::: DATA SUPPLIED

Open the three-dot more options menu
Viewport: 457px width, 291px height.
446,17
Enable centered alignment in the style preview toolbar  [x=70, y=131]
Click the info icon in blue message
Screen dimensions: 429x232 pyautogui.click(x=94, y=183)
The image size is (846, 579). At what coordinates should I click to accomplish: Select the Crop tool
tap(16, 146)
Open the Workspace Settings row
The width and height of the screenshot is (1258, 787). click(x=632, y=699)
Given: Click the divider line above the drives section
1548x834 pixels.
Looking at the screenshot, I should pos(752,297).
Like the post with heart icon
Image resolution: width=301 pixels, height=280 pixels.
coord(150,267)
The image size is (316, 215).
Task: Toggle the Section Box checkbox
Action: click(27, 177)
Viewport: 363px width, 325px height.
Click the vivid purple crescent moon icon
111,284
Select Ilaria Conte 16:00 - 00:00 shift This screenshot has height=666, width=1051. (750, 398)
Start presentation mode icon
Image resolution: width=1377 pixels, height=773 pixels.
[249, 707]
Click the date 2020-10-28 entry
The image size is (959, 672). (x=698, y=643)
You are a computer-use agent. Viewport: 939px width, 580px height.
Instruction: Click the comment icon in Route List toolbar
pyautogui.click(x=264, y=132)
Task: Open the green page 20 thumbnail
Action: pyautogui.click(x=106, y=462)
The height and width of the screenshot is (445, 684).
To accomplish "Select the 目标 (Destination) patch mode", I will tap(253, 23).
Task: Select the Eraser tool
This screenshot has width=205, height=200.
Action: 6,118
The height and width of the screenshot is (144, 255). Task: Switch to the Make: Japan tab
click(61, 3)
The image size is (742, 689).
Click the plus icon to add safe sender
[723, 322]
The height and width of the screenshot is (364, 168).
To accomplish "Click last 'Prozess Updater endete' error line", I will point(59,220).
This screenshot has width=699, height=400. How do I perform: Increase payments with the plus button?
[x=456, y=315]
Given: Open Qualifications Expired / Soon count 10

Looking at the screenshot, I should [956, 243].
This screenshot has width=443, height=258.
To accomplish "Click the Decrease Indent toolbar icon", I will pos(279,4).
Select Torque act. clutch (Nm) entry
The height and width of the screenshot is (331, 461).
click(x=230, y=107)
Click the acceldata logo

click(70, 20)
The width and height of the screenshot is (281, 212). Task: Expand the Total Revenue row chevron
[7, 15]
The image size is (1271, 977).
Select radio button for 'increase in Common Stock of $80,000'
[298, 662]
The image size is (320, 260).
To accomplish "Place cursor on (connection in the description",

::::::

● **PROBLEM DETAILS**
Every entry, from top to bottom, should be repeated word for word.

● **WRITTEN SOLUTION**
Open the three-dot more options menu
Viewport: 457px width, 291px height.
446,17
Enable centered alignment in the style preview toolbar  [x=70, y=131]
Click the info icon in blue message
Screen dimensions: 429x232 pyautogui.click(x=94, y=183)
The image size is (846, 579). At what coordinates should I click to accomplish: Select the Crop tool
tap(16, 146)
Open the Workspace Settings row
The width and height of the screenshot is (1258, 787). click(x=632, y=699)
Given: Click the divider line above the drives section
1548x834 pixels.
Looking at the screenshot, I should pos(752,297).
Like the post with heart icon
Image resolution: width=301 pixels, height=280 pixels.
coord(150,267)
The image size is (316, 215).
Task: Toggle the Section Box checkbox
Action: click(27, 177)
Viewport: 363px width, 325px height.
Click the vivid purple crescent moon icon
111,284
Select Ilaria Conte 16:00 - 00:00 shift This screenshot has height=666, width=1051. (750, 398)
Start presentation mode icon
Image resolution: width=1377 pixels, height=773 pixels.
[249, 707]
Click the date 2020-10-28 entry
The image size is (959, 672). (x=698, y=643)
You are a computer-use agent. Viewport: 939px width, 580px height.
Instruction: Click the comment icon in Route List toolbar
pyautogui.click(x=264, y=132)
Task: Open the green page 20 thumbnail
Action: pyautogui.click(x=106, y=462)
The height and width of the screenshot is (445, 684).
To accomplish "Select the 目标 (Destination) patch mode", I will tap(253, 23).
Task: Select the Eraser tool
This screenshot has width=205, height=200.
Action: 6,118
The height and width of the screenshot is (144, 255). Task: Switch to the Make: Japan tab
click(61, 3)
The image size is (742, 689).
Click the plus icon to add safe sender
[723, 322]
The height and width of the screenshot is (364, 168).
To accomplish "Click last 'Prozess Updater endete' error line", I will point(59,220).
This screenshot has width=699, height=400. How do I perform: Increase payments with the plus button?
[x=456, y=315]
Given: Open Qualifications Expired / Soon count 10

Looking at the screenshot, I should [956, 243].
This screenshot has width=443, height=258.
To accomplish "Click the Decrease Indent toolbar icon", I will pos(279,4).
Select Torque act. clutch (Nm) entry
The height and width of the screenshot is (331, 461).
click(x=230, y=107)
Click the acceldata logo

click(70, 20)
The width and height of the screenshot is (281, 212). Task: Expand the Total Revenue row chevron
[7, 15]
The image size is (1271, 977).
Select radio button for 'increase in Common Stock of $80,000'
[298, 662]
The image size is (320, 260).
To accomplish "Place cursor on (connection in the description",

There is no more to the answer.